A month before Solbes' resignation, the Bank of Spain intervened in Caja Castilla-La Mancha, which was technically bankrupt, exposing the fragility of the financial system, especially the savings banks, and contradicting the government's claims of their strength and health. During the boom years, the savings banks had been the main financiers of construction companies and their clients, so when the Spanish real estate bubble burst in 2007-2008, they found that many of the loans they had made would not be repaid, creating a huge hole in their finances. Faced with difficulties, they could no longer turn to external markets as they had done before due to the international crisis, which led them to restrict credit, which had a recessionary effect on economic activity, thereby exacerbating the crisis.

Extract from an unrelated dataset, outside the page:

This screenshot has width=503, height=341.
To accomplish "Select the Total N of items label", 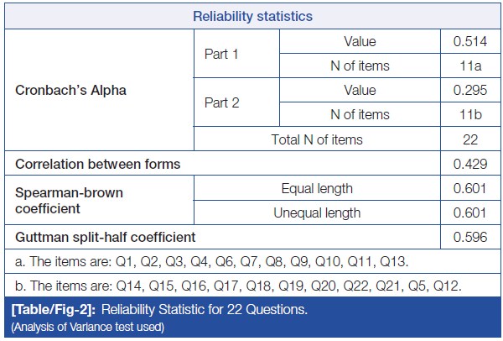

The savings banks most exposed to real estate were on the verge of bankruptcy, so the Bank of Spain promoted the merger of the most troubled ones with healthier ones to "clean" their balance sheets and "bank" them, privatizing their assets so they were no longer public entities. Thus, the number of savings banks fell from 45 before the crisis to 15 in 2010, but the state had to provide public funds through the FROB to organize some of them and make the mergers possible. The most significant merger was between CajaMadrid and Valencia's Bancaja, which created Bankia, the country's third largest financial institution.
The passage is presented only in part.